*SOURCE PASSAGE:*
-*-*-

The Indian team, which is currently in England for a five-match test series, is continuing their 20-day break as of now even when England has been facing the COVID-19 cases. On the other hand, the England ODI team has been forced to stay in isolation after the coronavirus has attacked the squad. Three England players and four support staff members have tested positive for the deadly virus as well just two days after the end of their ODI series against Sri Lanka.
However, England were forced to announce a new team under the leadership of Ben Stokes for the upcoming One Day International series against Pakistan. On the other hand, the Indian players will re-assemble in London on July 14 and proceed to Durham for a two-week training and first-class game against Select County XI as well.
“We are aware of the situation. Obviously, ECB and the local health authorities will provide us with any change in existing health safety protocols and that will be strictly followed,” a senior BCCI official told PTI conditions of anonymity. “But we haven’t been told anything as of now. The players have not yet been told to cut short their downtime,” he added.
However, currently, most of the players are enjoying time with their families in and around London and even a few are in the countryside too. And after they assemble in London, they will be tested again and then they will be allowed to enter the bio-bubble. Notably, England has seen facing a rise in Delta-3 variant cases as well.
“We’re in unprecedented territory in terms of replacing an entire squad and management team,” said Ashley Giles, director of England’s men’s cricket. “We have been mindful that the emergence of the delta variant, along with our move away from the stringent enforcement of bio-secure environments, could increase the chances of an outbreak,” ECB chief executive Tom Harrison said.”We made a strategic choice to try to adapt protocols, in order to support the overall wellbeing of our players and management staff who have spent much of the last 14 months living in very restricted conditions.”

-*-*-

*SUPPLIED ENTRIES:*
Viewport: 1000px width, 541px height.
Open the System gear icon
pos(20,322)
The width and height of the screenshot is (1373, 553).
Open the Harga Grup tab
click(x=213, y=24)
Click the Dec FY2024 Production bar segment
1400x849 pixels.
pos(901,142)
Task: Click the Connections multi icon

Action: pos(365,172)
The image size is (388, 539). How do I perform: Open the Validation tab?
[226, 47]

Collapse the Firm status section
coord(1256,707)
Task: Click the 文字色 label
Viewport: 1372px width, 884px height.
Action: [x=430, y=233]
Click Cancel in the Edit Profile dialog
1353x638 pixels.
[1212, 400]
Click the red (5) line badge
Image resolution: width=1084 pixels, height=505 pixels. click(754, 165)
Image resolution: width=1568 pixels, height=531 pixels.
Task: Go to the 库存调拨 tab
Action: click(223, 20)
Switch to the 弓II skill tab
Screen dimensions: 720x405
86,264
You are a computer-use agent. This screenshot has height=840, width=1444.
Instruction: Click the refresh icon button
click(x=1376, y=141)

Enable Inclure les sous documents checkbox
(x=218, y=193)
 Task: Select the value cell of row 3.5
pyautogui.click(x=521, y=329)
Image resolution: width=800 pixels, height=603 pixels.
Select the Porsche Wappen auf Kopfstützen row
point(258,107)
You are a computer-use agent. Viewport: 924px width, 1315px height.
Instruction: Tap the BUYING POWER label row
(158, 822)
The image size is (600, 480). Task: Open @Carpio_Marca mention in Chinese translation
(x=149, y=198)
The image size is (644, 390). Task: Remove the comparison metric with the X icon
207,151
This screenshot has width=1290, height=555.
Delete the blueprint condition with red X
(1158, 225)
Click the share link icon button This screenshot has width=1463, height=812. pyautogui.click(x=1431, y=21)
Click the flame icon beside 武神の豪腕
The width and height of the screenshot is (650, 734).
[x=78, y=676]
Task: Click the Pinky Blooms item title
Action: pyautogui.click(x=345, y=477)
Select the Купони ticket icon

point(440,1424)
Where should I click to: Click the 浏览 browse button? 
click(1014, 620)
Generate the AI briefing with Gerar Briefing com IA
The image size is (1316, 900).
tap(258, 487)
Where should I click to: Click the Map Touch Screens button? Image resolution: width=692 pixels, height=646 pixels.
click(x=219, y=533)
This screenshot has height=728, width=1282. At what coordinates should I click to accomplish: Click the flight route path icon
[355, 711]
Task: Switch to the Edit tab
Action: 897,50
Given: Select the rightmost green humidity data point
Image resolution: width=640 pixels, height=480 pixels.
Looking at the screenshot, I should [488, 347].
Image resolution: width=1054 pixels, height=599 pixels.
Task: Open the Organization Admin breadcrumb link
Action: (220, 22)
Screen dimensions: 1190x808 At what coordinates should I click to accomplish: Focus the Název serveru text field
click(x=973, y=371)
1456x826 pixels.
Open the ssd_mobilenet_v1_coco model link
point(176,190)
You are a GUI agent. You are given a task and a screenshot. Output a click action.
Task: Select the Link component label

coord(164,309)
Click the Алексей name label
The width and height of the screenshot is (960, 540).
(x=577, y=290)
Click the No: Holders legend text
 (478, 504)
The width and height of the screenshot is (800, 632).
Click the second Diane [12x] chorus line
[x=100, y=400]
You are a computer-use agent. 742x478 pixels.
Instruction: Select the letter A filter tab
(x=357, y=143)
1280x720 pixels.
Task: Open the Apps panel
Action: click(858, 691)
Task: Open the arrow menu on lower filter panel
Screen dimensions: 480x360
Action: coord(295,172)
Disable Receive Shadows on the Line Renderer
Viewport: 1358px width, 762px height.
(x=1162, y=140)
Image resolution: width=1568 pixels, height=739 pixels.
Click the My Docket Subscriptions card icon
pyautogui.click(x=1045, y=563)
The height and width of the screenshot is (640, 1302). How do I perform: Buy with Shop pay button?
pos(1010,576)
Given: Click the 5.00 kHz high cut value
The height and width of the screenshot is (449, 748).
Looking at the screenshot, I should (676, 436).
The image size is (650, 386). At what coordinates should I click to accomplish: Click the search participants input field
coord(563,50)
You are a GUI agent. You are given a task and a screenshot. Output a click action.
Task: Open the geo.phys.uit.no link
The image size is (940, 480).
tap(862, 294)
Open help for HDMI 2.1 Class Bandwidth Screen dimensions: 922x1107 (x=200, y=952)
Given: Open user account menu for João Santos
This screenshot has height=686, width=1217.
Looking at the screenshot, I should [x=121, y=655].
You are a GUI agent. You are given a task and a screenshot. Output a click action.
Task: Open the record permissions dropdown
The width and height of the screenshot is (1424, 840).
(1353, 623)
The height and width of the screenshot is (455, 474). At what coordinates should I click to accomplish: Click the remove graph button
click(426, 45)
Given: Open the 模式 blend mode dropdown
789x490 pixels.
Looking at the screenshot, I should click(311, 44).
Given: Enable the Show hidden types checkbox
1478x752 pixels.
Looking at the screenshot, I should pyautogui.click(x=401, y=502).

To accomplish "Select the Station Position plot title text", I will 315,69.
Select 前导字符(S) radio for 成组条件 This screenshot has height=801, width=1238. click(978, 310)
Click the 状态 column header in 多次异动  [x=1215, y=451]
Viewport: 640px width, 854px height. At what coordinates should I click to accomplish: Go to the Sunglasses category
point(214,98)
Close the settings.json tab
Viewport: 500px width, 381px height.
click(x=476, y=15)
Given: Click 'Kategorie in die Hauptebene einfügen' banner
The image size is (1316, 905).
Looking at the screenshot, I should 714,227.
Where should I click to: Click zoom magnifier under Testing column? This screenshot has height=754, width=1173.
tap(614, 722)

-*-*-

Transcribe the stretch of the cricket report from "The Indian team, which" through "against Sri Lanka.".

The Indian team, which is currently in England for a five-match test series, is continuing their 20-day break as of now even when England has been facing the COVID-19 cases. On the other hand, the England ODI team has been forced to stay in isolation after the coronavirus has attacked the squad. Three England players and four support staff members have tested positive for the deadly virus as well just two days after the end of their ODI series against Sri Lanka.